His forecasts come a month before bank results season gets under way. Shares in Citi, the fourth-largest US bank by assets, fell 3.7 per cent to $41.04 on Tuesday. Losses for the year so far stand at 21 per cent. (…)
Seasonal factors — investors tend to place more orders in January as they set their annual investment strategies — traditionally makes the first quarter a strong period for securities businesses. (…)
Investment banking — which includes debt and equity underwriting — had a “tough first quarter”, the Citi finance chief said. Mergers and acquisitions had a “tough comparison” with the same period a year ago.
“There’s probably some hope that we would recapture some of that in the last three quarters,” he said. “But it’s been a tough first quarter.”
Last month Edward Pick, Morgan Stanley’s head of trading, said the year “started out OK” but “it’s been a lot choppier since then”.
Daniel Pinto, head of JPMorgan’s corporate and investment bank, forecast first-quarter investment banking revenues would be down by about 25 per cent from last year. Trading would be down about a fifth, he said.
The latest downbeat forecast will raise concerns about further job cuts and pay levels at investment banks. (…)
What Doesn’t Kill Bull Market in S&P 500 May Make It Stronger
“How low can stocks go,” the Wall Street Journal wondered on March 9, 2009, as the financial crisis was wiping away trillions of dollars from American equities, the deepest rout since the Great Depression.
That day, of course, marked the bottom. The bull market that celebrates its seventh anniversary today has restored $14 trillion to stock values, pushing up the Standard & Poor’s 500 Index by almost 200 percent. (…)
Now, investors are awash in angst, showing little faith the run can continue. They worry about contracting corporate earnings, slowing Chinese growth and uncertainty over interest rates. And they’re walking the talk by pulling cash from stocks at almost the fastest rate on record. (…)

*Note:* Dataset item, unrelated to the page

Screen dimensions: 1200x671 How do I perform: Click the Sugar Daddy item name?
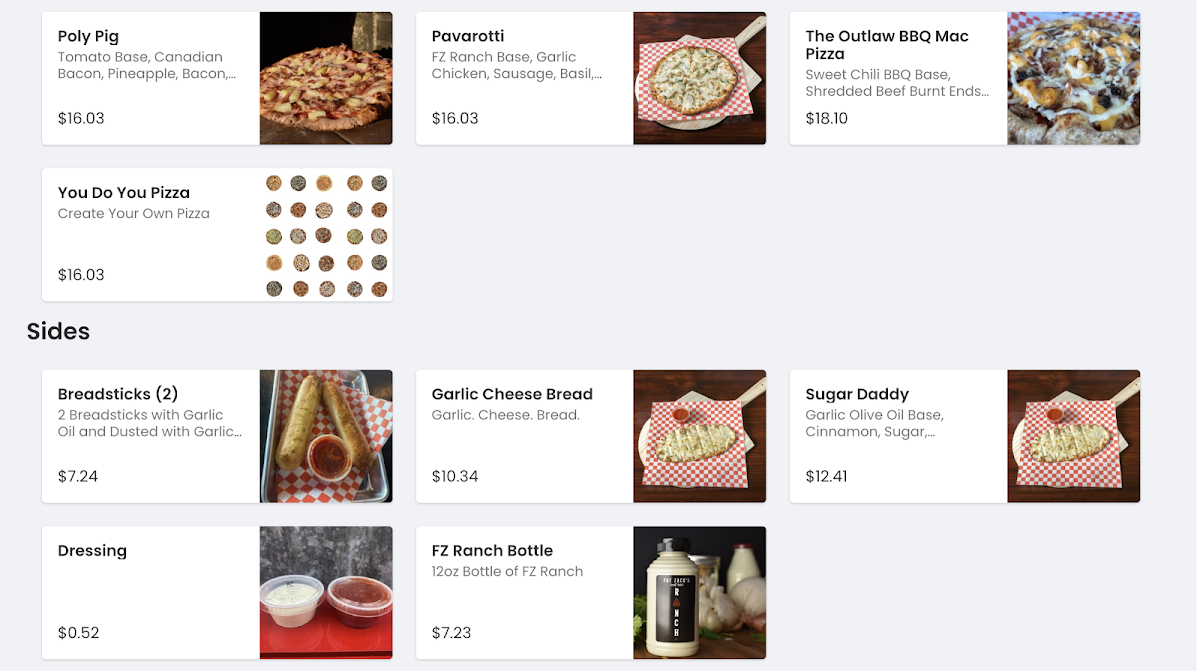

Investors took out almost $140 billion from equity mutual and exchange-traded funds in the last 12 months, more than double the peak outflows experienced over any comparable periods during the global financial crisis.
Yet when people withdraw money, stocks inversely tend to rise later, according to data since 1984. In the 12 instances when funds experienced monthly outflows that were at least 2 standard deviations from the historic mean, the S&P 500 rose an average 7.1 percent six months later, compared with a normal return of 3.9 percent, data compiled by Bloomberg and Investment Company Institute show. (…)
What happens next? Wall Street strategists see the bull market lasting at least through December, with the S&P 500 rising to 2,158, or an 9 percent increase from yesterday’s close, according to the average of 21 estimates compiled by Bloomberg. If the run lasts until the end of April, this bull will become the second oldest on record. Coincidentally or not, the last two ended near the eighth year of an election cycle. (…)
May I humbly submit this post I wrote on March 2, 2009, S&P 500 Valuation Analysis: Near Bottom to be followed on March 3, 2009 with S&P 500 P/E Ratio at Troughs: A Detailed Analysis of the Past 80 Years, precisely to answer that question: “How low can stocks go”. To conclude that
- Trough valuation analysis shows trough S&P 500 Index levels at 720 using 2009 estimates, with a low probability downside risk to between 516 and 602.
- Valuation using the Rule of 20 method gives “trough” valuation of 791-923 for the S&P Index using current trailing earnings.
- Using 2009 operating earnings estimates, “trough” valuation would be 720-840.
- The worst case scenario, using the $43 estimate would bring trough valuation of 516-602.
The actual low was 666 on March 6, 2009.
(Note on the links: these posts under the old New$-to-Use site are more difficult to access and most if not all the charts have vanished into the blosgosphere .)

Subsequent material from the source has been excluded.